说完,他不自在地别开脸,害怕被心爱的人发现他脸上因复仇而扭曲的丑陋神情。
孟云卿却毫不在乎地将他的脸转向自己,凑上去吻了吻那因剖白自己不为人知的一面而忐忑颤抖的薄唇,好气又好笑道:“就因为这样而不告诉我?怕我谴责你,还是阻止你?”
刘简的声音徐缓却有力,道:“这件事,哪怕你谴责、阻止,我也一定要做,所以我不想让你知道。”
“真傻!”孟云卿哭笑不得地骂了一句,道:“我怎么会阻止你?那地方曾让你吃了许多苦头,我难道还护着么?为什么你从不同我讲这些?你心里有苦,却只一个人独自受着,又拿我当什么?”
听得他话中有怨,刘简忙道:“不是的,这些年正因有你,我才过得舒心,不让你知道是我私心作祟,我怕你知道了我竟是如此狠毒的人,会远我而去……我虽经历过各种不堪,却仍想在你面前做一个干干净净的人。”
“谁说你不干净?”孟云卿将人一把拽进怀里,愤怒又带怜惜的吻洒在他额上、眼上、鼻上、唇上,边吻边道:“你好得很,完美得让我孟云卿趋之若鹜,生怕自己不够出色、不够强大而配不上你。”
刘简微微睁大双眸,低喃道:“怎会……”
“怎么不会?你看你,把一代才子迷成这副样子,却还犹不自知!”孟云卿一副“恨其不争”的口气,而后无奈一叹,软了声调道:“你总以为我为你失去很多,却不曾想想你自己又为我放弃多少。你堂堂一个王爷,本可软玉温香,妻妾成群,却甘心雌伏于我;你若愿意,这朝堂之上也可有你一席之位,却甘为平淡,难道不是怕会给我引来蜚语吗?”
刘简被问得哑口无言,愣愣得承受着孟云卿又恼又怜的目光,过了片刻,眼眸渐shi的他抬臂抱住面前的俊秀青年,既无奈又庆幸地感叹道:“云卿,你这样好,这样好……”
话语未毕,泪已顺着脸颊淌下。
孟云卿低头吻去那些咸涩的泪水,道:“我这样好,你更该好好珍惜,不要再想方设法将我推给他人。”
刘简自是不舍,但一想到那最大的阻碍,不免忧心忡忡。
似是看穿他的心思,孟云卿轻柔地安慰道:“不必想太多,大不了我这官不做了,皇上又能奈我何?”

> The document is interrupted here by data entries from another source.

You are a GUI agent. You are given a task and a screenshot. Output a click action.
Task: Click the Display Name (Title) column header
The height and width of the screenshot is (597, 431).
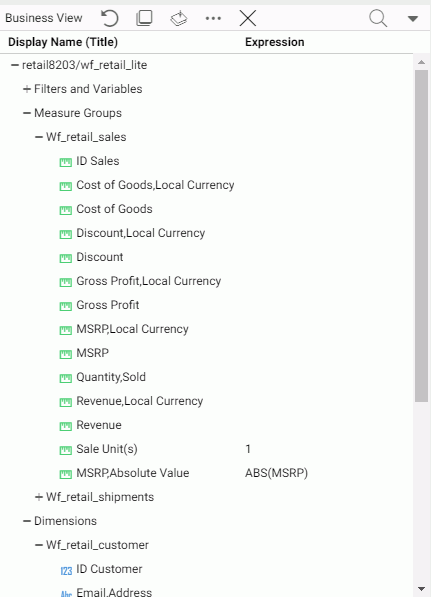point(63,42)
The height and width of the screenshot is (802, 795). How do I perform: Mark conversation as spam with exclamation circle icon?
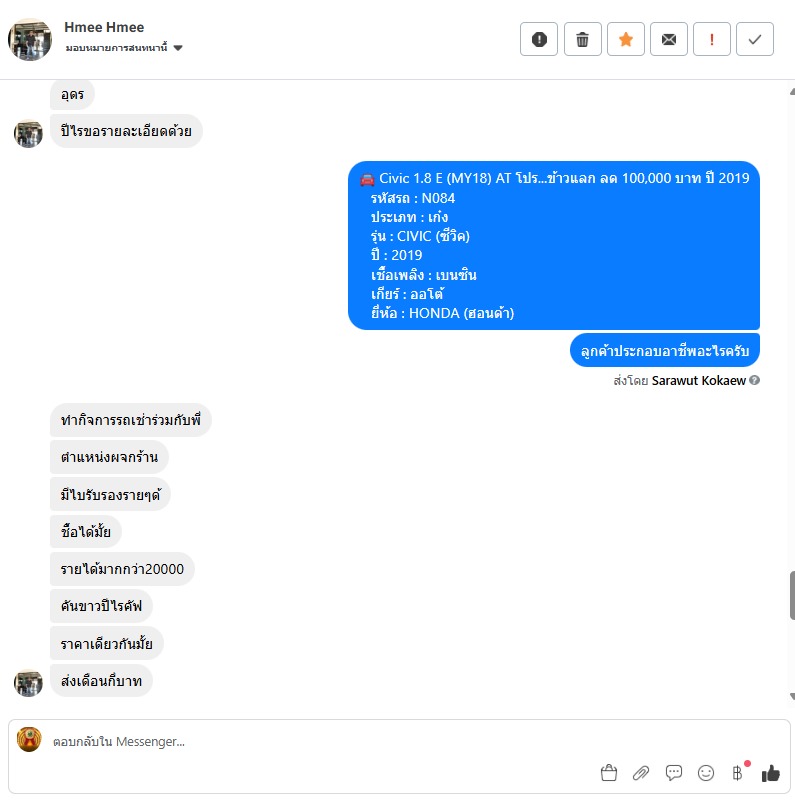[x=539, y=39]
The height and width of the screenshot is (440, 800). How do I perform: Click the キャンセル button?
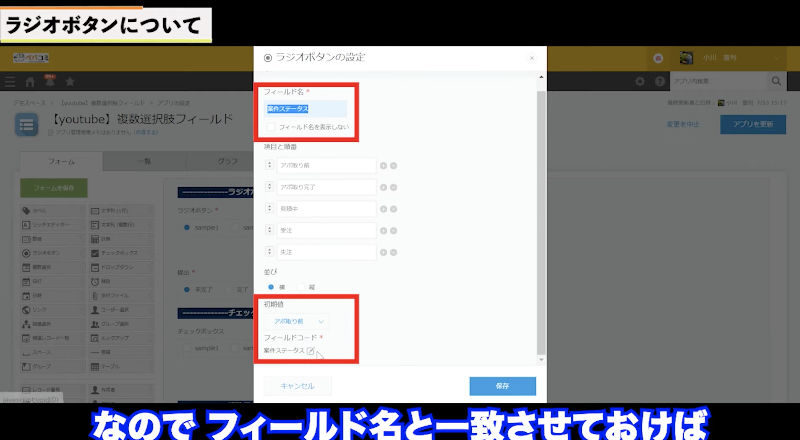(x=298, y=386)
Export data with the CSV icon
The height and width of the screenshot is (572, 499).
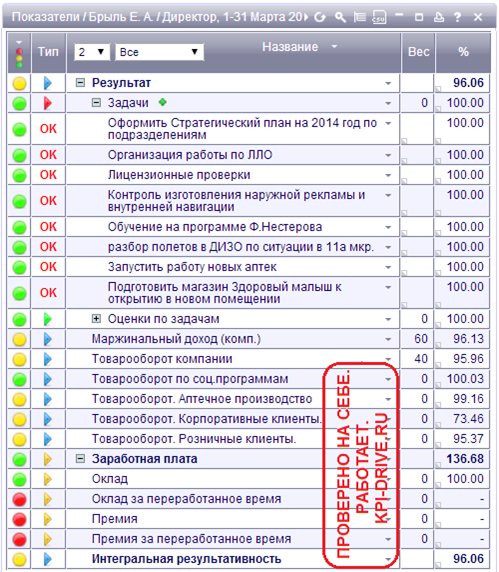click(379, 17)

见刘简张嘴要反对,他又拍拍对方的肩,道:“我也就是随口一说,不到万不得已,我也不会跟天子对着干。”
“你不要再像上次那般莽撞便好。”想到他上次把自己弄进了大牢,刘简心有余悸。
“知道了,我肯定不会再犯傻,让你有机会偷偷再娶。”孟云卿调笑道。
刘简看着他,正色道:“那你可得记住,别再让自己出事了。”
“是、是,我的好王爷,下官遵命。”孟云卿一边答应一边扶着刘简躺下,道:“眼下最重要的,是王爷您要尽快养好身子,别再让下官担心了。”
第九章
又过了两日,孟云卿因休沐结束,必须回宫当值,而不得不离开。走之前,他对着刘简千叮万嘱,生怕王爷把好不容易调养出几分起色的身子又折腾坏了,甚至于最后担忧得都不想走了。

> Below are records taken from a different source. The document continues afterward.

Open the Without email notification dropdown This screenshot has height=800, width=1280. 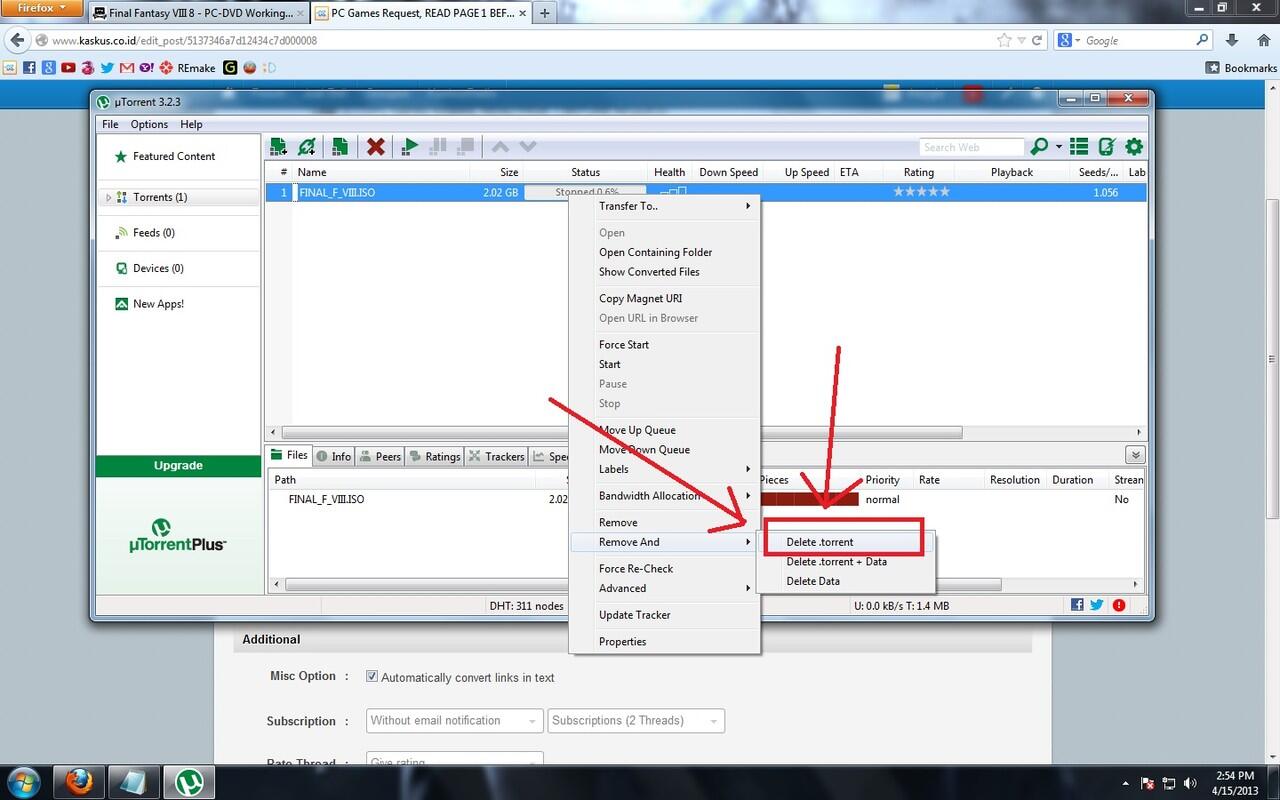point(454,720)
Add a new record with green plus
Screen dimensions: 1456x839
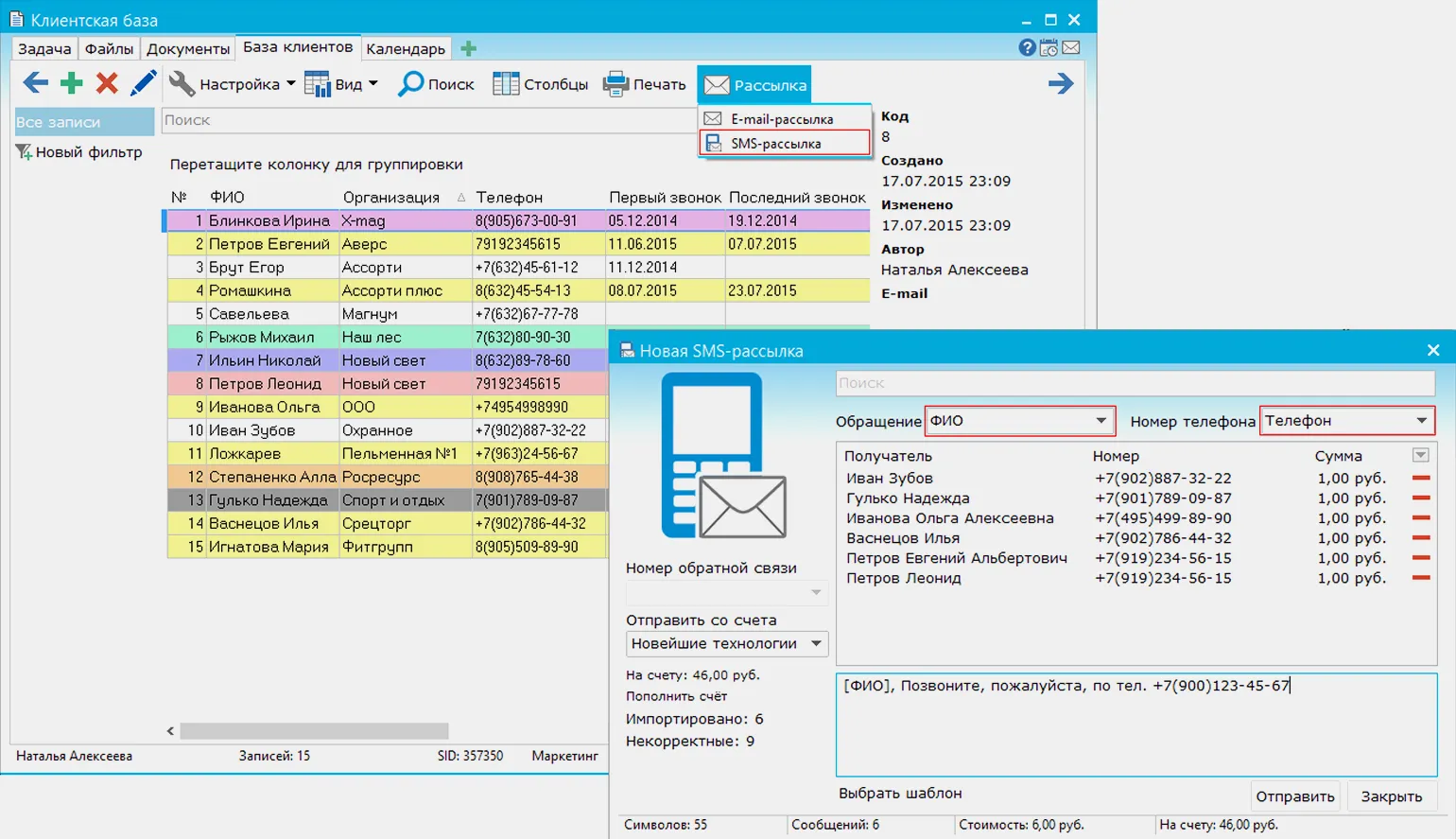tap(71, 83)
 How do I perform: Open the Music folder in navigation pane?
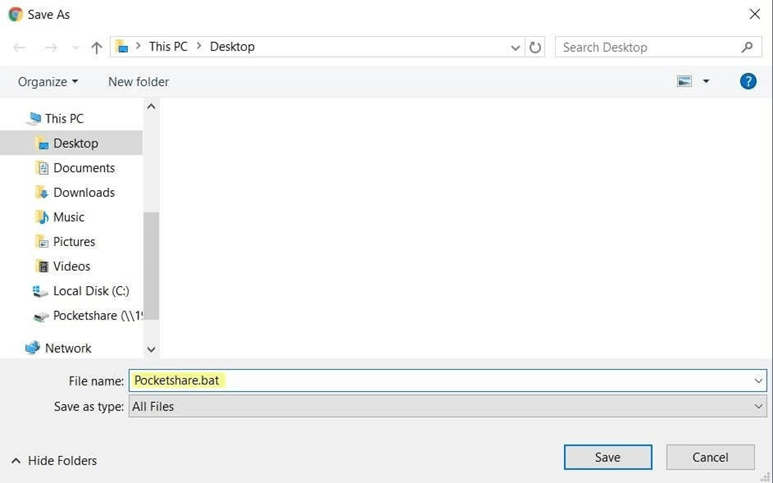tap(68, 217)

刘简被他这一出弄得啼笑皆非。其实在孟云卿废寝忘食般的细心照料下,他的病况已好转了许多,何况本来就是“心病”所致,如今也算是“药到病除”了,连大夫也说没有太大问题,只需时日加以休养即可。面对学士大人的各种不放心,王爷惟有搬出大夫的保证,并信誓旦旦一定配合医嘱照顾好自己的身子,这才将恋恋不舍,一步三回头的孟大人送出了门。

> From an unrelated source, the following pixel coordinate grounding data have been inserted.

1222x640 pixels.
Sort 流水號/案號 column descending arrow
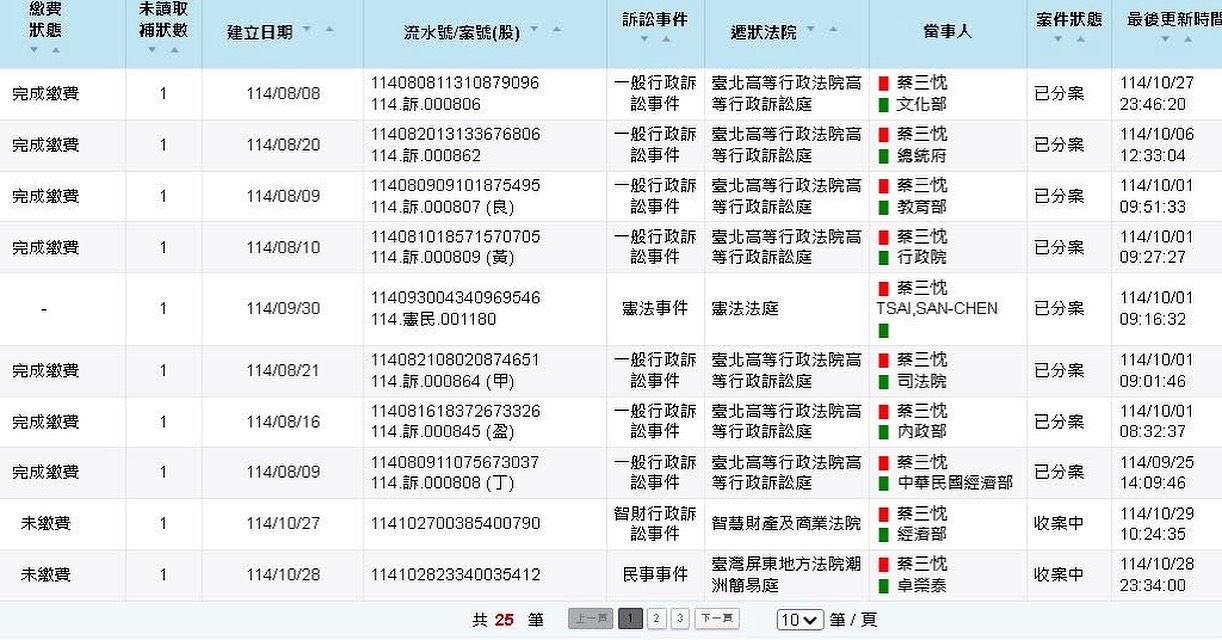(x=534, y=29)
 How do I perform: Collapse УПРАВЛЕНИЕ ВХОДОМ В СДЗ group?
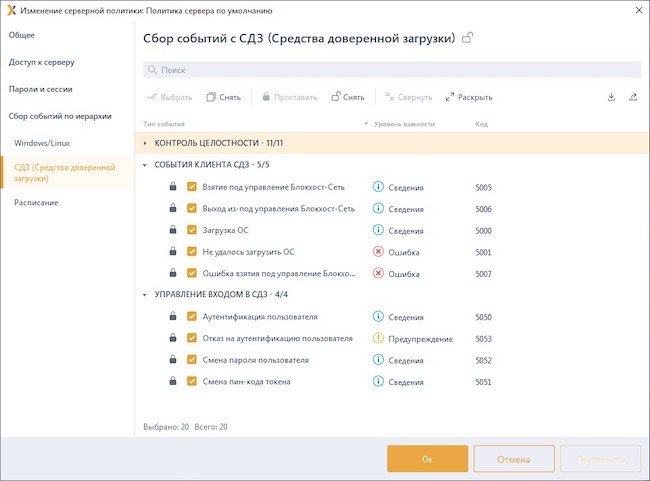tap(145, 295)
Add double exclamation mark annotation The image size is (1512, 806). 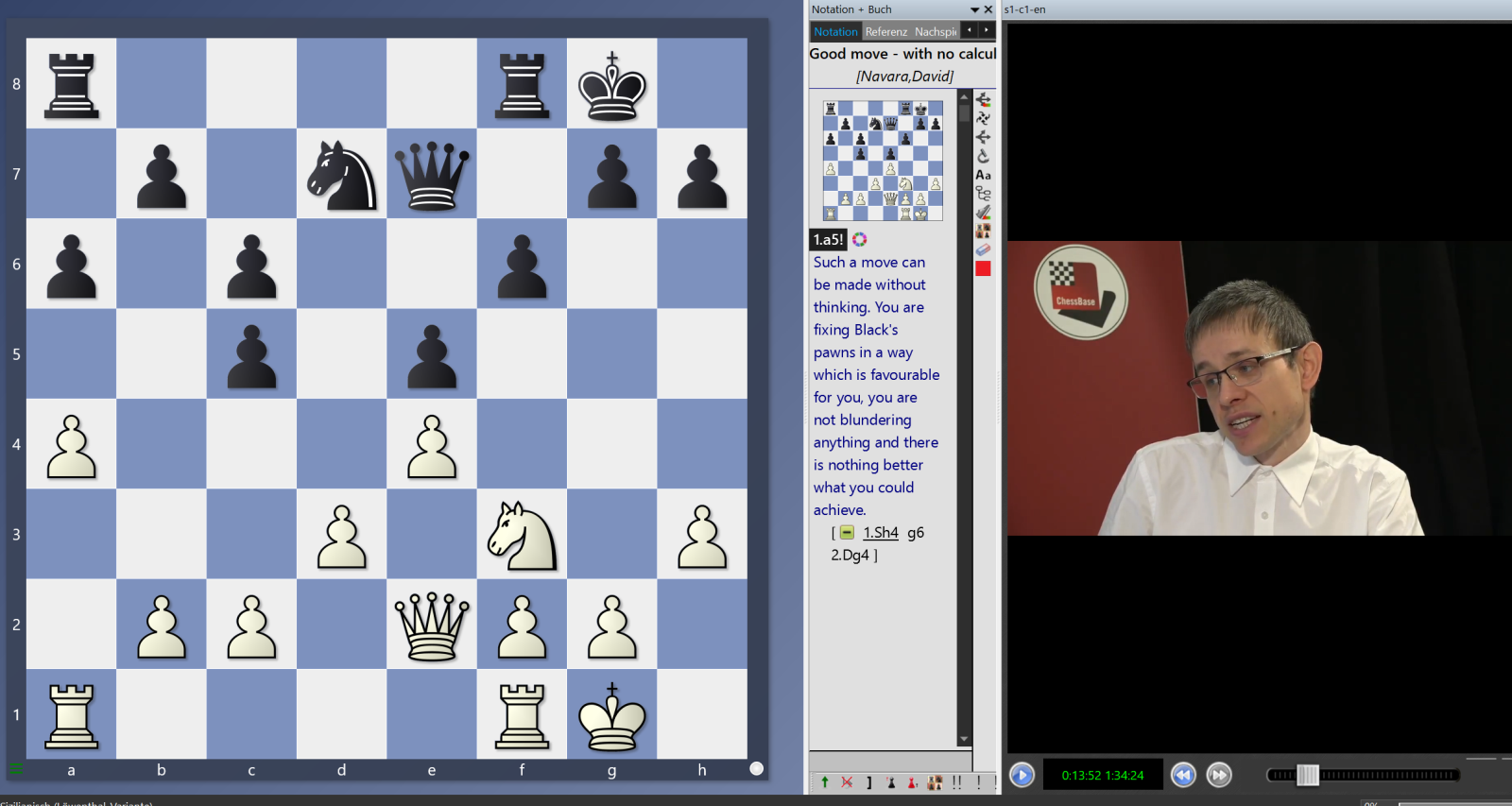point(957,782)
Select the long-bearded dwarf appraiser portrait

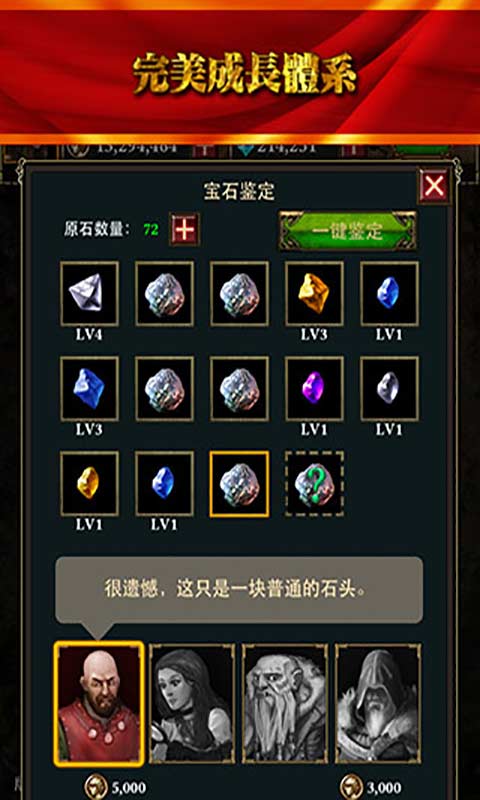click(x=285, y=704)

人走后,屋里顷刻便冷清了下来,刘简一时也找不到事做,再加上这几天缠绵病榻把全身骨头都躺懒散了,便想着到院子里去散散步。
这才披好了外衣,门外便响起了轻巧细碎的脚步声,接着便见一道纤细的身影立在门前。
“王爷。”绿荷扣了下门,轻声喊道。
刘简极低地轻叹一声,道:“进来罢。”
绿荷推门而入,下意识扫了扫屋内,见只有王爷一人端坐在桌前,心底的窃喜一下全写在了俏丽的面容上。
“王爷,我熬了点人参鸡汤给您补补身子。”绿荷一边说,一边从随身侍女的手中接过盘中,并将还冒着热气的炖盅放到刘简面前,有些羞涩,又有些期待地望着面前俊朗不凡的王爷。
这几日因着孟云卿片刻不离地守在王爷身边,绿荷根本找不到可以近身伺候的机会,还被反客为主的学士大人不耐烦地赶了好几次,心里头的委屈可想而知,得知孟云卿今早离开,想必暗暗松了口气。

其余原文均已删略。